Goal A:
Reproduce the records unchanged, starting at their first line and ending at the line that contains "Looking at the screenshot, I should click(x=275, y=138).".
======== Extracted text ========
In [None]:
from google.colab import drive
drive.mount('/content/drive')

In [None]:
import matplotlib.pyplot as plt # this module contains functions that allow to quickly generate many kinds of plots .
import mpl_toolkits.mplot3d # provides 3D plotting
from sklearn import datasets # this module includes utilities to load datasets
from sklearn.decomposition import PCA #principal component analysis
import numpy as np #library that contains multidimensional array and matrix data structures
import cv2 #real-time optimized Computer Vision library

In [None]:
"""The Iris data set consists of 3 different types of irises’ (Setosa, Versicolour,and Virginica) petal and sepal length, stored in a 150x4 (n_samples x n_features) numpy.ndarray.

The rows being the samples and the columns being: Sepal Length, Sepal Width, Petal Length and Petal Width
"""

# import some data to play with

iris = datasets.load_iris()

'''
Load and return the iris dataset (classification).

The iris dataset is a classic and very easy multi-class classification dataset.

Classes: 3
Samples per class: 50
Samples total: 150
'''

In [None]:
X = iris.data[:, :2]  # the data is 4-dimensional (4 features) but we only take the first two features for graphic purposes (we can visualize 2 features at a time using a scatter plot).
y = iris.target

print("feature matrix size", X.shape)
print("label vector size", y.shape)

In [None]:
#plot the features (we can do it because this is 2D)

x_min, x_max = X[:, 0].min() - 0.5, X[:, 0].max() + 0.5
y_min, y_max = X[:, 1].min() - 0.5, X[:, 1].max() + 0.5

plt.figure(2, figsize=(8, 6))
plt.clf()

# Plot the training points
plt.scatter(X[:, 0], X[:, 1], c=y, cmap=plt.cm.Set1, edgecolor="k")
plt.xlabel("Sepal length")
plt.ylabel("Sepal width")

plt.xlim(x_min, x_max)
plt.ylim(y_min, y_max)
plt.xticks(())
plt.yticks(())

"""In the plot above, the colors represent the 3 different classes."""


In [None]:
#iris = datasets.load_iris()
X_ = iris.data[:, :3]  # we only take the first three features for graphic purposes --> visualization in a 3-dimensional space.
y = iris.target

print("feature matrix size", X_.shape)
print("label vector size", y.shape)

In [None]:
fig = plt.figure(1, figsize=(4, 3))
plt.clf()

ax = fig.add_subplot(111, projection="3d", elev=48, azim=134)
ax.set_position([0, 0, 0.95, 1])

plt.cla()

for name, label in [("Setosa", 0), ("Versicolour", 1), ("Virginica", 2)]:
    ax.text3D(
        X_[y == label, 0].mean(),
        X_[y == label, 1].mean() + 1.5,
        X_[y == label, 2].mean(),
        name,
        horizontalalignment="center",
        bbox=dict(alpha=0.5, edgecolor="w", facecolor="w"),
    )

# Reorder the labels to have colors matching the cluster results
y = np.choose(y, [1, 2, 0]).astype(float)
========
Goal B:
Rewrite the iris notebook code starting at "X_ = iris.data[:, :3]" and ending at "plt.figure(1, figsize=(4, 3))", with "label vector size" replaced by "target vector size".
======== Information given ========
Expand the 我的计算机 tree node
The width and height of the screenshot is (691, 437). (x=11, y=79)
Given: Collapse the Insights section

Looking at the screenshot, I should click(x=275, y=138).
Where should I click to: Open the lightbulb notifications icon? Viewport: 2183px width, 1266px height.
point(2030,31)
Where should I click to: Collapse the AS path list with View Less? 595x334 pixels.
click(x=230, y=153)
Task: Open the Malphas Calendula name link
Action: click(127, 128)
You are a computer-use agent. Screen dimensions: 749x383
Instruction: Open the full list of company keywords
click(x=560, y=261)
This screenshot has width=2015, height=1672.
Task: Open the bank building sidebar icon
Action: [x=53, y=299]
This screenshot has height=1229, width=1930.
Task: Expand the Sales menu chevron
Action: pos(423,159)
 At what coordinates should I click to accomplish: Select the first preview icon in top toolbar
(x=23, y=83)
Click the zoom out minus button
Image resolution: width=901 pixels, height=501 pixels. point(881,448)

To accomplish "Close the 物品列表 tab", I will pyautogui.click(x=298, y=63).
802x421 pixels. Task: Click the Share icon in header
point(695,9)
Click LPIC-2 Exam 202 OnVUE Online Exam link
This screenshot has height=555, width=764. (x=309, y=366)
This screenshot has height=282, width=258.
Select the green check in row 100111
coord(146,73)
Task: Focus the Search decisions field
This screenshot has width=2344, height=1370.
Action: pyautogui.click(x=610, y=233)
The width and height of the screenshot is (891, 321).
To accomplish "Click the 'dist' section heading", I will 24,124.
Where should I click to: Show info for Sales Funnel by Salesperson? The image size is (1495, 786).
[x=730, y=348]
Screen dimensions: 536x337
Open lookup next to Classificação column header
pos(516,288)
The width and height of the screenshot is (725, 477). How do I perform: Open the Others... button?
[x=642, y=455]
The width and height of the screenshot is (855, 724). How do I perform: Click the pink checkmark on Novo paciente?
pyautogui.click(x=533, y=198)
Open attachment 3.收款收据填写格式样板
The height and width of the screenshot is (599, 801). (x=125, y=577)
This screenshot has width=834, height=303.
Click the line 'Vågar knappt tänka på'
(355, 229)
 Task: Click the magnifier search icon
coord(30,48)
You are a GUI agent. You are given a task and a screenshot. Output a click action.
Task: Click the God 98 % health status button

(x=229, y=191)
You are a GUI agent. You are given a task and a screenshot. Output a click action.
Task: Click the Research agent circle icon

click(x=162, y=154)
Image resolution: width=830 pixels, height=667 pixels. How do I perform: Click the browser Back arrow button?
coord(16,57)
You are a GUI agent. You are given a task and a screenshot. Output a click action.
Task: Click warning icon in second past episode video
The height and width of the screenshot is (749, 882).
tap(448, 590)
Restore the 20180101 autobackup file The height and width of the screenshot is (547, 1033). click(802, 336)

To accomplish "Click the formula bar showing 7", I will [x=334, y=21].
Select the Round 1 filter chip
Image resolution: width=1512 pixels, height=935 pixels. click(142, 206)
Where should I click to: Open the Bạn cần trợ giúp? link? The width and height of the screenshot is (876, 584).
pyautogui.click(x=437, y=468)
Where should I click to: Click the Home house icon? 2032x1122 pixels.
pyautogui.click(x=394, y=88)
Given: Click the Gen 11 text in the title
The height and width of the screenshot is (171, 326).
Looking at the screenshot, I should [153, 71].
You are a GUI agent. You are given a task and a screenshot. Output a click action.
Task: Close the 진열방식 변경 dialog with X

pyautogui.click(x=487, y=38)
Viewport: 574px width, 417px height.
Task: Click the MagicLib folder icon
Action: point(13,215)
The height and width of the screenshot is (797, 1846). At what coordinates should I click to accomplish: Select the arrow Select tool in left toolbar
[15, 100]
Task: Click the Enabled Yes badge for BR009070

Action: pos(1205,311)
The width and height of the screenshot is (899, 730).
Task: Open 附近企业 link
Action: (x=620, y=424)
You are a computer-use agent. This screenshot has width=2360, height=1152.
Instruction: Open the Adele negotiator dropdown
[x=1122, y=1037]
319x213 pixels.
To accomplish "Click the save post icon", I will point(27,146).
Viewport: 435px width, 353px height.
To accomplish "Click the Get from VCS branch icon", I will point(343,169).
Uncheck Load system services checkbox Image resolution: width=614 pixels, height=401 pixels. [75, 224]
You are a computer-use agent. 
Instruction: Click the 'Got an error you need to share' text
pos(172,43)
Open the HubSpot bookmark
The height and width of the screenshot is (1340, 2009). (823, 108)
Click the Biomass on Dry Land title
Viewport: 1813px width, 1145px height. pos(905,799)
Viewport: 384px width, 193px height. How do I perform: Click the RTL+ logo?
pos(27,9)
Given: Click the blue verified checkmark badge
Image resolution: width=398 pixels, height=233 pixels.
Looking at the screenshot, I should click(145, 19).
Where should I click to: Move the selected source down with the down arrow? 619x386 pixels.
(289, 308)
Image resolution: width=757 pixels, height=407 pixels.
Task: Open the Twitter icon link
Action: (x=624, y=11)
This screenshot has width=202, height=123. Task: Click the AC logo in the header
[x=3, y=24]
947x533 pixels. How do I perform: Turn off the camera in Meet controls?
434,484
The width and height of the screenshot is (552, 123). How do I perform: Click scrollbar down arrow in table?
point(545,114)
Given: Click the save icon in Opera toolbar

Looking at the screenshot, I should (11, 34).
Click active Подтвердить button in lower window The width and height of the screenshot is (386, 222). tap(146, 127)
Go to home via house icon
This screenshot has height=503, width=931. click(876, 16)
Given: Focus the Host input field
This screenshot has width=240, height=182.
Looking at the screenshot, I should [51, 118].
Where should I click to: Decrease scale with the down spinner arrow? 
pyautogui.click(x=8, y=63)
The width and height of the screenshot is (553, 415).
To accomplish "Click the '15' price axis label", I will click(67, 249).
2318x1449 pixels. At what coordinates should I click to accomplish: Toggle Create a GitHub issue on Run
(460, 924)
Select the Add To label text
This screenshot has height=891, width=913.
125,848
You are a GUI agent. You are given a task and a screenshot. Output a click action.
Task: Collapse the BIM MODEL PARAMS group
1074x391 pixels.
========
Full answer A:
Expand the 我的计算机 tree node
The width and height of the screenshot is (691, 437). (x=11, y=79)
Given: Collapse the Insights section

Looking at the screenshot, I should click(x=275, y=138).

Full answer B:
X_ = iris.data[:, :3]  # we only take the first three features for graphic purposes --> visualization in a 3-dimensional space.
y = iris.target

print("feature matrix size", X_.shape)
print("target vector size", y.shape)

In [None]:
fig = plt.figure(1, figsize=(4, 3))